Fix: Implement trajectory tracing. Compare actual tool-call paths to reference trajectories. Analyze tool call precision and context consumption.
Production Bundle
Action Checklist
Decision Matrix
| Scenario | Recommended Approach | Why | Cost Impact |
|---|
| Cost-Sensitive Deployment | Efficiency-First Bake-off | Prioritizes models that succeed with minimal resources. Reduces infrastructure costs and improves scalability. | Lowers compute costs; may accept slightly lower raw accuracy. |
| Mission-Critical Systems | Uncapped Validation + Constrained Deploy | Validates model capability under ideal conditions, then deploys with constraints. Ensures safety and reliability. | Higher validation costs; deployment costs remain controlled. |
| Rapid Prototyping | Public Leaderboard Screening | Quick assessment of model capabilities. Useful for initial shortlisting before detailed bake-off. | Low initial cost; risk of procurement mismatch. |
| Strict Compliance Environment | Constrained Bake-off with Security Audit | Ensures model operates within security and compliance boundaries. Validates tool usage and data handling. | Moderate cost; essential for regulatory adherence. |
Configuration Template
Use this JSON schema to define production constraints for your evaluation harness.
{
"evaluation_config": {
"constraints": {
"memory_limit_mb": 512,
"cpu_timeout_ms": 30000,
"max_retries": 3,
"allowed_tools": ["file_read", "file_write", "shell_exec", "web_search"],
"network_egress_limit_mb": 100
},
"metrics": {
"track_resource_usage": true,
"track_tool_calls": true,
"track_retry_count": true,
"error_classification": true
},
"scoring": {
"success_weight": 0.6,
"efficiency_weight": 0.4,
"penalty_oom": 1.0,
"penalty_timeout": 0.8
}
}
}
Quick Start Guide
- Export Production Metrics: Gather data on memory usage, CPU consumption, and error rates from your current production environment.

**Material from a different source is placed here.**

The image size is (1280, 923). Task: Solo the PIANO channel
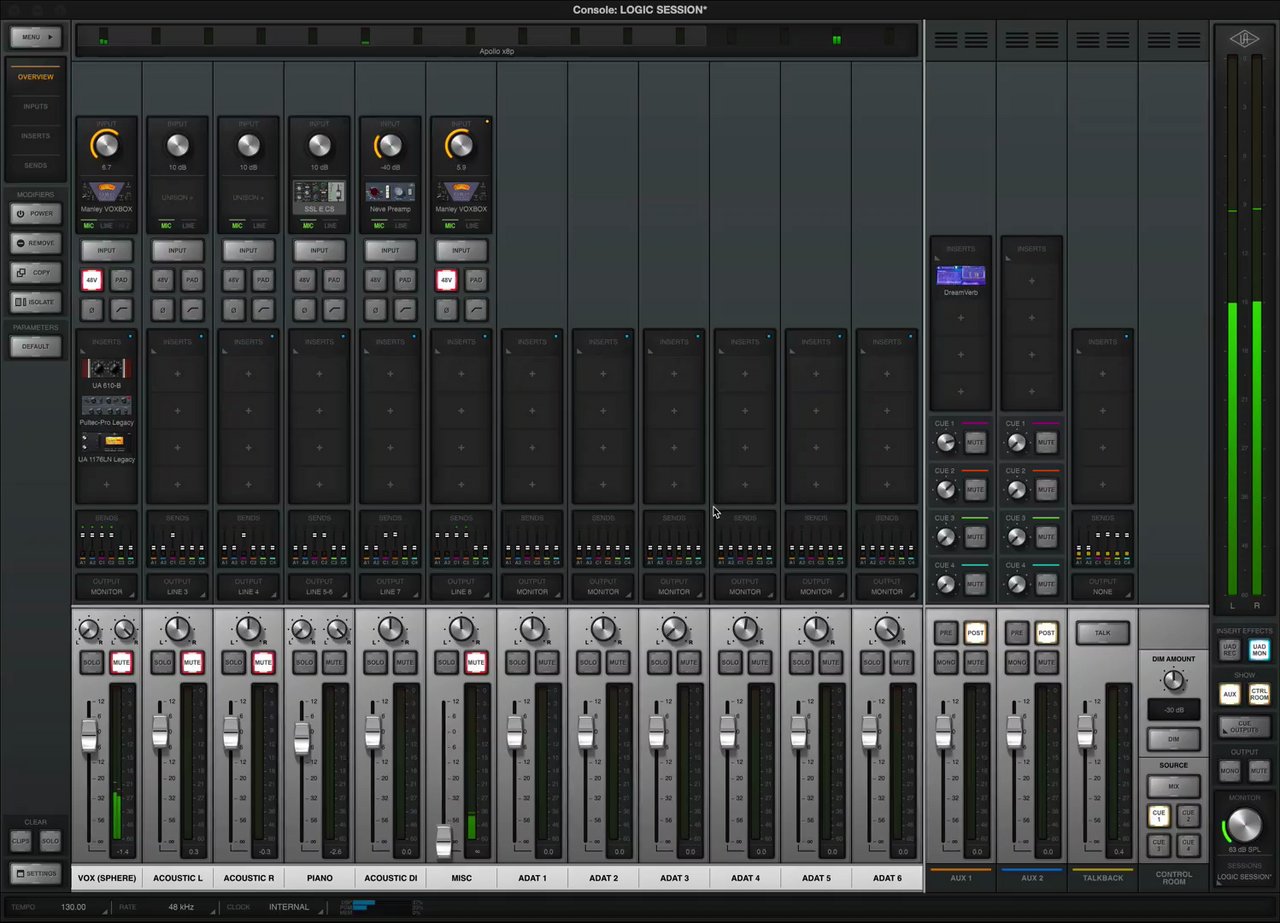304,662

- Create Constraint Config: Use the Configuration Template to define your production constraints. Adjust values based on your metrics.
- Run Local Bake-off: Execute the Constrained Bake-off Runner with your candidate models. Ensure the harness enforces all constraints.
- Select Model: Choose the model with the highest efficiency score and lowest infrastructure failure rate. Validate the selection against production requirements.
- Deploy and Monitor: Deploy the selected model with the validated harness. Monitor production metrics to ensure performance matches evaluation results.
The benchmark is not the product. The harness is the product. By owning the harness, measuring trajectories, and selecting models based on production fit, you eliminate the infrastructure illusion and build agents that ship reliably.